─── EXERCISE DATA

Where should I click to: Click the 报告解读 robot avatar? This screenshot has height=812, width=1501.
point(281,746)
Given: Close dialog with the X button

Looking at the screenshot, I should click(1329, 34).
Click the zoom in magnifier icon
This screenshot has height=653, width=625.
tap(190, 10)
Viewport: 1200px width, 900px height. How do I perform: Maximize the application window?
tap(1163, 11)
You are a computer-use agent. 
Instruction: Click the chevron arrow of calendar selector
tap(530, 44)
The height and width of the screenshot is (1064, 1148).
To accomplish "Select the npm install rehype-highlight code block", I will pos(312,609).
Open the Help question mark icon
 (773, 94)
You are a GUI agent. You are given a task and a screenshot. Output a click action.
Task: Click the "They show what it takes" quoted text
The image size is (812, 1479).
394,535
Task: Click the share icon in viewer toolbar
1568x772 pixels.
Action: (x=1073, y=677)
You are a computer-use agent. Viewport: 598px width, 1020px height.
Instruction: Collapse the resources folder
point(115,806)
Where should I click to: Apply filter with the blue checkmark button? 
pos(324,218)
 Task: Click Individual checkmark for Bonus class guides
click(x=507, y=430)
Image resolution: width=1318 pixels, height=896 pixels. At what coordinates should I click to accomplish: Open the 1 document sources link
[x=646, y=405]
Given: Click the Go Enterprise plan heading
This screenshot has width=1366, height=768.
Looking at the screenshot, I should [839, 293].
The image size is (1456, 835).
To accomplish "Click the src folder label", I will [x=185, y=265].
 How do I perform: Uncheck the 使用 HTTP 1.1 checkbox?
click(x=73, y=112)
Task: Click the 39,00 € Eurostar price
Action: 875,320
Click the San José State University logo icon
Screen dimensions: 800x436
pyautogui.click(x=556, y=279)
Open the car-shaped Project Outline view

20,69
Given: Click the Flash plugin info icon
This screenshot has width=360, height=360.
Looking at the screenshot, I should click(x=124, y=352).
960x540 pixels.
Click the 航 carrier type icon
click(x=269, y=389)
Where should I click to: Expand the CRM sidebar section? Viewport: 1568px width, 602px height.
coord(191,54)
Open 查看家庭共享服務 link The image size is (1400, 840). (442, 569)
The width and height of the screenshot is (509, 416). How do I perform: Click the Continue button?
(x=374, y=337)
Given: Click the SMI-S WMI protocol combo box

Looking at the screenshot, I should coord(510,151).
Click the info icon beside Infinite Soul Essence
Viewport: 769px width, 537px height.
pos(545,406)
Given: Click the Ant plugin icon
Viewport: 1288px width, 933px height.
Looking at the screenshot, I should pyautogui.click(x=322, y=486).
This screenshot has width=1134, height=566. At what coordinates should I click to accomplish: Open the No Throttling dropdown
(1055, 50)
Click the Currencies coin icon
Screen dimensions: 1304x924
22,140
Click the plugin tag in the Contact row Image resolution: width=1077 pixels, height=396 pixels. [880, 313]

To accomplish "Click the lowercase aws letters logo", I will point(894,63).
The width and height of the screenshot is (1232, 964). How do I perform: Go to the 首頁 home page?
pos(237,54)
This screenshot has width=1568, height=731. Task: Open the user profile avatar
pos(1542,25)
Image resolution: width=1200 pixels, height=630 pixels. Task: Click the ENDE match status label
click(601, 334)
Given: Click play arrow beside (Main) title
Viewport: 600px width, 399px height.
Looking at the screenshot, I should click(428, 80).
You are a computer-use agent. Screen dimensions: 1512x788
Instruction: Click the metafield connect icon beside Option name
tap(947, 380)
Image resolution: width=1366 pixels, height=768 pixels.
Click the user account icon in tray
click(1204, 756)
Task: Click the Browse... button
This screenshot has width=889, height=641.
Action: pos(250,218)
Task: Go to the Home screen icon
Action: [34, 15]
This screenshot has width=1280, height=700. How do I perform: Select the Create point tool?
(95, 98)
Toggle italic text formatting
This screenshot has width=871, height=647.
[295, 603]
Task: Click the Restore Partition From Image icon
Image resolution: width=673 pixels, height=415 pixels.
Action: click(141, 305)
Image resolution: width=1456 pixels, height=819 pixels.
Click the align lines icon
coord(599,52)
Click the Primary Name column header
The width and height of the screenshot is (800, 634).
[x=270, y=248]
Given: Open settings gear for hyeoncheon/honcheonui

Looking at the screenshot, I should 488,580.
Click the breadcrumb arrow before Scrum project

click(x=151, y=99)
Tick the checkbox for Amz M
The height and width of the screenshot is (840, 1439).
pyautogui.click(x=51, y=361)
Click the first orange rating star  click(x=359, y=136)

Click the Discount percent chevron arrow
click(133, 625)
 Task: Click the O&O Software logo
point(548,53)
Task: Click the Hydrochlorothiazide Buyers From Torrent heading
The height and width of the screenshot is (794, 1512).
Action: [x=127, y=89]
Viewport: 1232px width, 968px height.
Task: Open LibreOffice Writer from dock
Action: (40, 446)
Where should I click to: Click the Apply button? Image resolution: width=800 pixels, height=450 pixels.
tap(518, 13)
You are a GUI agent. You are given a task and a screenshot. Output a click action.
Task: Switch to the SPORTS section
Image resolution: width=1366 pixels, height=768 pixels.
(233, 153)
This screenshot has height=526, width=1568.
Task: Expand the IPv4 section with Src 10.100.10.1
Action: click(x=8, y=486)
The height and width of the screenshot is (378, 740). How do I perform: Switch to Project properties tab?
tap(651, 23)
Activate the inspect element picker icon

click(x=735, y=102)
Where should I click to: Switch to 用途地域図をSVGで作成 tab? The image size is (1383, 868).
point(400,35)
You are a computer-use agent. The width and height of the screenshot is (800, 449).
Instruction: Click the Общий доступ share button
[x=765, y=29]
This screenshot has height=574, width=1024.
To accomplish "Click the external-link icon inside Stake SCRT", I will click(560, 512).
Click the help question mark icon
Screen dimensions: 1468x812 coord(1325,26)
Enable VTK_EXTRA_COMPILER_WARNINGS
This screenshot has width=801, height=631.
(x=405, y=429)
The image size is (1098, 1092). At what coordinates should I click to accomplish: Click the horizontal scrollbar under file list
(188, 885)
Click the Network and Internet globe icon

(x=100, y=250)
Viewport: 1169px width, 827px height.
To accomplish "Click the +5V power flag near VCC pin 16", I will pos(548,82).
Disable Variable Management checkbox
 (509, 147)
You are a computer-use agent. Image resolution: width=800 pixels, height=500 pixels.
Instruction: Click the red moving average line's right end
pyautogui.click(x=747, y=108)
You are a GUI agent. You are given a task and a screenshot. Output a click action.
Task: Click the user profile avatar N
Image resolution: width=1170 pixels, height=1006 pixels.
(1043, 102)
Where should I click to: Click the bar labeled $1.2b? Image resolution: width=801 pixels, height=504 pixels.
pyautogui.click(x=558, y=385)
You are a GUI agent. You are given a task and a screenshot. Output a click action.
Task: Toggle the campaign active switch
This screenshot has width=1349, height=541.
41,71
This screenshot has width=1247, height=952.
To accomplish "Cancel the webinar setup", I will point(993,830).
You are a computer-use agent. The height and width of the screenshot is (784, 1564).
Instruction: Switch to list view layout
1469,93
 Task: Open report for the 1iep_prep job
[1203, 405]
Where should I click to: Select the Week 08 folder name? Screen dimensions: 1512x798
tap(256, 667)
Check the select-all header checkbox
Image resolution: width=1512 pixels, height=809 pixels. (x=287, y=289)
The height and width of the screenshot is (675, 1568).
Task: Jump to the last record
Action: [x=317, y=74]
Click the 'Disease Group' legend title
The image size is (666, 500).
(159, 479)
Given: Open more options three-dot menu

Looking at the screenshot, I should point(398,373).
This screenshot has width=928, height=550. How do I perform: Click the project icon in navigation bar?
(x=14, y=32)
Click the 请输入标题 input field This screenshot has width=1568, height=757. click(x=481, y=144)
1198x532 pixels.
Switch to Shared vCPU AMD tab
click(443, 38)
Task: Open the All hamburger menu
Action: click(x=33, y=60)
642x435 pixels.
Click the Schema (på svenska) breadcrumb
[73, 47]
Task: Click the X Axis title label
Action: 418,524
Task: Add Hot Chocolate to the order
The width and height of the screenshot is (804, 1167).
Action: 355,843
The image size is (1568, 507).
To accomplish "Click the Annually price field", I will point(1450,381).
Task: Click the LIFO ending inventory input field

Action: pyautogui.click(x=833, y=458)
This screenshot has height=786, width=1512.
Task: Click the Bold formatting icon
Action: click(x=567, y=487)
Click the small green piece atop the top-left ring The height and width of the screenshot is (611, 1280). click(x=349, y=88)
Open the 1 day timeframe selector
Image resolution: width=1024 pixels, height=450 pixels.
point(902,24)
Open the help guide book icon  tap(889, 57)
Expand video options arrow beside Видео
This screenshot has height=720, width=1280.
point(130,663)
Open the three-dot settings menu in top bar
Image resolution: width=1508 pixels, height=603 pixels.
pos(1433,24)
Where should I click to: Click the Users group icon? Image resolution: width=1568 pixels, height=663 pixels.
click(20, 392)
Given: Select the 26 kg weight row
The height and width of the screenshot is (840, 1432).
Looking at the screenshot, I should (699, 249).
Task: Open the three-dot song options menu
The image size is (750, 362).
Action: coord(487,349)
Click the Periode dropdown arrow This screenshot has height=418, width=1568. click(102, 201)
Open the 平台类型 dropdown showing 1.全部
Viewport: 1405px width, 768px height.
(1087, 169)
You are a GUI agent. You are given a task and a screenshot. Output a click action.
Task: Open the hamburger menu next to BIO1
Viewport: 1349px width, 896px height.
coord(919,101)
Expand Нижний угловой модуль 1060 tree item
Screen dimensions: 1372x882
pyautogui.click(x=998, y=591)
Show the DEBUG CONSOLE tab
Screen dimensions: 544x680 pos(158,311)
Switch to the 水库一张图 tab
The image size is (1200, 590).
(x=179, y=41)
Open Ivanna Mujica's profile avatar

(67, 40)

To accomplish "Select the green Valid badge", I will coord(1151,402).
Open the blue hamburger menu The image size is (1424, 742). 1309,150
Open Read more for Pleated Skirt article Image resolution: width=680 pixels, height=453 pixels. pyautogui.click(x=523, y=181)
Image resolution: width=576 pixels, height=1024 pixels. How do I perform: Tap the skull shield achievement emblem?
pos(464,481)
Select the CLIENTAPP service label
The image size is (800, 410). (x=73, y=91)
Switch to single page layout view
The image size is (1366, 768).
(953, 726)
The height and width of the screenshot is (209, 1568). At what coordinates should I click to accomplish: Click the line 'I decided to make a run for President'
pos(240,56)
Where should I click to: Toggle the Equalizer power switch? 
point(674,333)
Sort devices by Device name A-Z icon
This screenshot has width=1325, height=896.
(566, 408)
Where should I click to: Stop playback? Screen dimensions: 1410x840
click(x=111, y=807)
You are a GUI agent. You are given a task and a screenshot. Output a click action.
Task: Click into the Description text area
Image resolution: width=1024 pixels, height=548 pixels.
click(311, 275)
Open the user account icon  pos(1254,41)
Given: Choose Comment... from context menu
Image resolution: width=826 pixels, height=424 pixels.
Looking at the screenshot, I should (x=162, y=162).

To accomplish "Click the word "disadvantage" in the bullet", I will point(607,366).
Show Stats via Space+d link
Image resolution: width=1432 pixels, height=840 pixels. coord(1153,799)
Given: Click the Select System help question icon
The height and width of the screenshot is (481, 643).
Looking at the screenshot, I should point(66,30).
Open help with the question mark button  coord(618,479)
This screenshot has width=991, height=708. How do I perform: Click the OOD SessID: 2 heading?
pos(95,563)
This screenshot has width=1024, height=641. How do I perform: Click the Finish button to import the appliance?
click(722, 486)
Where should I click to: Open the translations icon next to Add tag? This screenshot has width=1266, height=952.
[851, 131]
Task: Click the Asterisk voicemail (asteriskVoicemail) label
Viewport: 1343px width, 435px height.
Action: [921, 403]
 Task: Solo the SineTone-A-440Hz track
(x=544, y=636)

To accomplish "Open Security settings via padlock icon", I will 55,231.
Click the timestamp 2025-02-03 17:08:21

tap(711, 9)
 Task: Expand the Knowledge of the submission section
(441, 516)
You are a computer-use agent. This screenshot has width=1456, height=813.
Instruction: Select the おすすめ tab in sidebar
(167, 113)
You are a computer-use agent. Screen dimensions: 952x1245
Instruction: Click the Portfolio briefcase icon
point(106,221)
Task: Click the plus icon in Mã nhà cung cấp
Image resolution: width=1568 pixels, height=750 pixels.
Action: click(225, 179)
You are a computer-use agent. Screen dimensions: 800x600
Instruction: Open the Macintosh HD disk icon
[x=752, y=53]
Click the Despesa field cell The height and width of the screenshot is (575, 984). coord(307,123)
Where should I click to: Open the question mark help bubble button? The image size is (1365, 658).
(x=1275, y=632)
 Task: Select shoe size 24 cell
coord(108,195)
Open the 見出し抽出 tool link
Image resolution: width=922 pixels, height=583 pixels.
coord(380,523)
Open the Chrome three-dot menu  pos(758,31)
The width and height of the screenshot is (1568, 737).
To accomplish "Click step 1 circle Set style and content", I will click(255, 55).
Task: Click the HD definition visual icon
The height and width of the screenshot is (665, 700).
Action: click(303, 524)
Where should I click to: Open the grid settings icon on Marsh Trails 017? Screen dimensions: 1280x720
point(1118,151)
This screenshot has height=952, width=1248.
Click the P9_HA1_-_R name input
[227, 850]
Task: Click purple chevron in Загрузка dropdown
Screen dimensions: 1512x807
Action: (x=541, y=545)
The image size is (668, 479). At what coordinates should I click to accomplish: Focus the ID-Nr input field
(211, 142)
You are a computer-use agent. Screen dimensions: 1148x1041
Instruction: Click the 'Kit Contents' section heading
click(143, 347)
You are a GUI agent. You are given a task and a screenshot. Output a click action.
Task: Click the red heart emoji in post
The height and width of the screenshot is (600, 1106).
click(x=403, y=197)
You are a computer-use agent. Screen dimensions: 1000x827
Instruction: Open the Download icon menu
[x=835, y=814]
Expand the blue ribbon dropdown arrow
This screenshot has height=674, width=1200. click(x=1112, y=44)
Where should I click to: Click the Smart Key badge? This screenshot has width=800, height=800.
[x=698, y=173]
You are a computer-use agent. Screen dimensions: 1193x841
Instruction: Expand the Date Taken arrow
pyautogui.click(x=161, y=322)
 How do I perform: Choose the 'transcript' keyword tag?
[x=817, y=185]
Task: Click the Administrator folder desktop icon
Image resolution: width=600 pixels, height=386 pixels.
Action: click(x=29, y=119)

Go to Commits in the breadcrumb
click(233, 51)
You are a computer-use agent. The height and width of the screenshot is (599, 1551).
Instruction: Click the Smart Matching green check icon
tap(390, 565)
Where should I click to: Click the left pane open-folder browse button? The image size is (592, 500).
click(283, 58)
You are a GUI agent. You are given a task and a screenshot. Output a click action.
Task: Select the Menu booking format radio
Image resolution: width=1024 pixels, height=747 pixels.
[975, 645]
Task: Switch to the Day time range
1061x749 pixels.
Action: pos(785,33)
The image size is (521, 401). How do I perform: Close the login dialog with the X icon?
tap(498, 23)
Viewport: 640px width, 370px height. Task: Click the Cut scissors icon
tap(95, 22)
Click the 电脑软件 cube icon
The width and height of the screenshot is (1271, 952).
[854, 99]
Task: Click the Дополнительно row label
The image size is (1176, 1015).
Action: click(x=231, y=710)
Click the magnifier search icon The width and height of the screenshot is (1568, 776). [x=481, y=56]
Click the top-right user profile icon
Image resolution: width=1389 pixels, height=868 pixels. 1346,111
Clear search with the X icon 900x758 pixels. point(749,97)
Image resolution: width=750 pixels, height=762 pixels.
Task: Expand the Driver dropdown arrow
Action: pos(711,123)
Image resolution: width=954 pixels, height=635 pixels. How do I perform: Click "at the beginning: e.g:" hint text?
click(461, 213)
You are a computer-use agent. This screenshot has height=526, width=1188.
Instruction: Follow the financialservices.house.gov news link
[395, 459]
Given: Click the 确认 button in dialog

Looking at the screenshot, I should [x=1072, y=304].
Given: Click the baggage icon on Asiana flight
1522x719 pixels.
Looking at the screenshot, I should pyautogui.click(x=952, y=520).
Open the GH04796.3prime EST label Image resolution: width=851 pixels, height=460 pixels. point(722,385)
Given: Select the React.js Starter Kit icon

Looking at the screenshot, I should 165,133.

──────

» EXERCISE: Duplicate the items from the line with "1198x532 pixels." up to and including the line with "Action: 355,843", keeping every line as it is.

» RESULT FOR THIS EXERCISE:
1198x532 pixels.
Switch to Shared vCPU AMD tab
click(443, 38)
Task: Open the All hamburger menu
Action: click(x=33, y=60)
642x435 pixels.
Click the Schema (på svenska) breadcrumb
[73, 47]
Task: Click the X Axis title label
Action: 418,524
Task: Add Hot Chocolate to the order
The width and height of the screenshot is (804, 1167).
Action: 355,843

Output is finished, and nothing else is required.